An appeal to survival ethics

The Obama-Cheney dispute over identity and destiny

By Suzanne Fields
WashingtonTImes.com
Washington is a company town, and what the company makes best are politics and policy. Sometimes the politics is "unprecedented," as certain historians called the duel between President Obama and former Vice President Dick Cheney.

Mr. Obama and Mr. Cheney argued in dueling speeches over how best to keep the country safe from terrorists and about Mr. Obama's continuing campaign against his predecessor. However, at root was a philosophical discussion about who we are as a nation and how the nation can be true to both the rule of law and the survival of the country. What should the people know about the way the country is kept safe, and when should they know it?

Predictably, the dueling arguments were melted down quickly by McMedia into glib nuggets of distorted facts, misinformation, moral preening and pious pretense that merely reinforced everyone's established opinions and positions. The former vice president was derided as the Darth Vader of the George W. Bush administration, but the president still won't release the evidence Mr. Cheney says validates his defense of the interrogation techniques at Guantanamo Bay as "legal, essential, justified, successful."

An Obama aide tells The Washington Post that the president "gets frustrated when arguments get distorted or dumbed down" because he wants to lay out a comprehensive vision about what he wants to do with the Guantanamo prisoners. Yet the president contributes to the dumbing down and offers no assurance that he understands the manipulative nature of the Guantanamo scoundrels or the reasons why nobody, Democrat or Republican, wants them released in his or her neighborhood.

The Pentagon did offer this week a summary of a study revealing that 74 one-time detainees who have been released from the military prison at Guantanamo - 1 in 7 of those freed - returned to violent careers in terrorism. The list includes men accused or convicted of terrorist offenses in Iraq, Pakistan, Afghanistan, Morocco, Saudi Arabia, Turkey and Russia. These are men who never formed the habits of decency fundamental to civilized society, violent combatants still at war against the United States. Who can blame the friendly countries that refuse to relieve us of the grim task of dealing with them? Yet deal with them we must, and the public is entitled to know exactly what Mr. Cheney meant when he said the comprehensive strategy "has worked" and has been crucial to keeping 300 million Americans safe since Sept. 11, 2001.

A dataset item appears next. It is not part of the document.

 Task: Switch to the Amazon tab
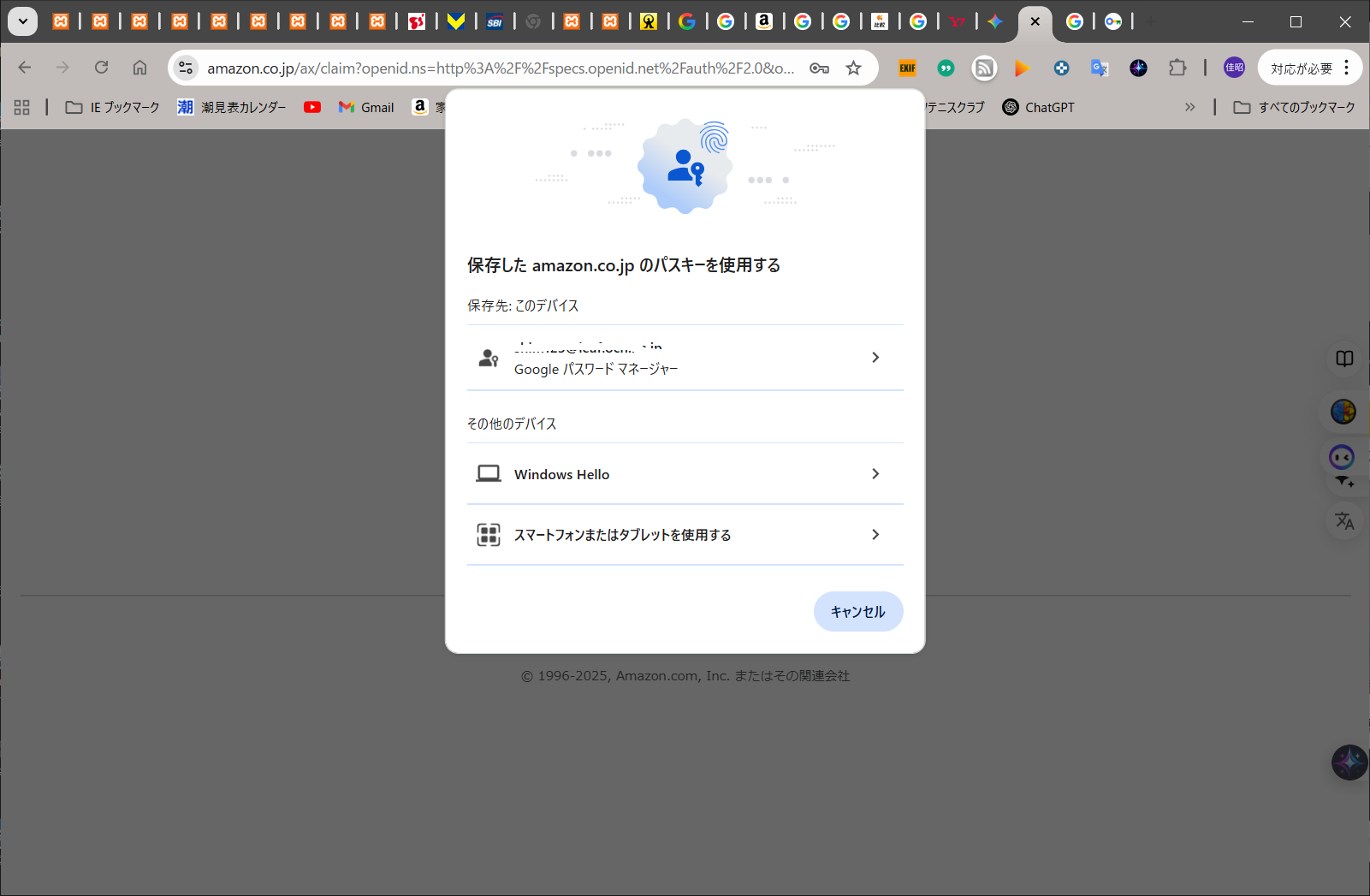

We can have that philosophical discussion of ethics and who we are if we keep in mind that survival comes first. On the very day that the president and the ex-veep dueled, Leon R. Kass, a professor of the humanities and the former chairman of the President's Council on Bioethics, cut to the ethical core in the 38th annual Thomas Jefferson Lecture, sponsored by the National Endowment for the Humanities at a former movie theater within sight of the White House.

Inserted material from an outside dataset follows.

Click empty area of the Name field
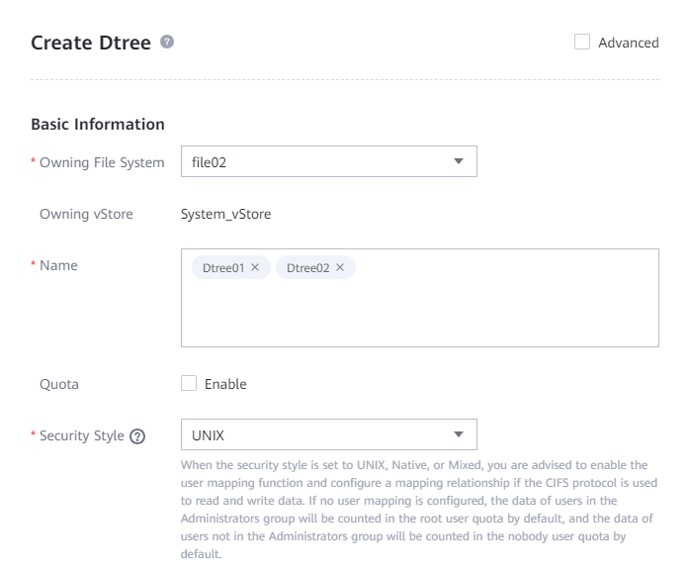 [x=419, y=314]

Mr. Kass spoke to the issues of human distinctiveness and dignity that underlie those identifying values, offering arguments that the Founding Fathers certainly would have recognized as seminal to the complexity of the American experiment. He spoke to the political process that is the be all and end all in Washington, but accompanied by the philosophical reflections crucial to engaging the Washington wonkery that often passes for considered judgment.

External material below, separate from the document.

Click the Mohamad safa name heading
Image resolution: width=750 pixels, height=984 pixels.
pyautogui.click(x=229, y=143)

"For most Americans, ethical matters are usually discussed either in utilitarian terms of weighing competing goods or balancing benefits and harms," he said, "looking to the greatest good for the greatest number, or in the moralist terms of rules, rights and duties, 'thou shalts' and 'thou shalt nots.' " The focus, he said, must be on the larger picture before anyone can condemn or correct policy.

The language is lofty and above the fray in the war against the terrorists who would kill us, but the words appeal to that ethical core derived from knowledge of the best that has been said and thought by those who have gone before, "not because they are old and not because they are ours, but because they might help us discover vital truths that we would otherwise not see on our own."

He offered no judgments on the competing moral claims of either Mr. Obama or Mr. Cheney, but identified the human dilemmas he first examined as a bioethicist. The good citizen, being human, must reflect deeply on how to find cures for disease at the same time paying homage and respect to life itself, where the evils to avoid are thoroughly intertwined with the good the prudent citizen ardently pursues. Nothing glib about that.

Suzanne Fields is a syndicated columnist.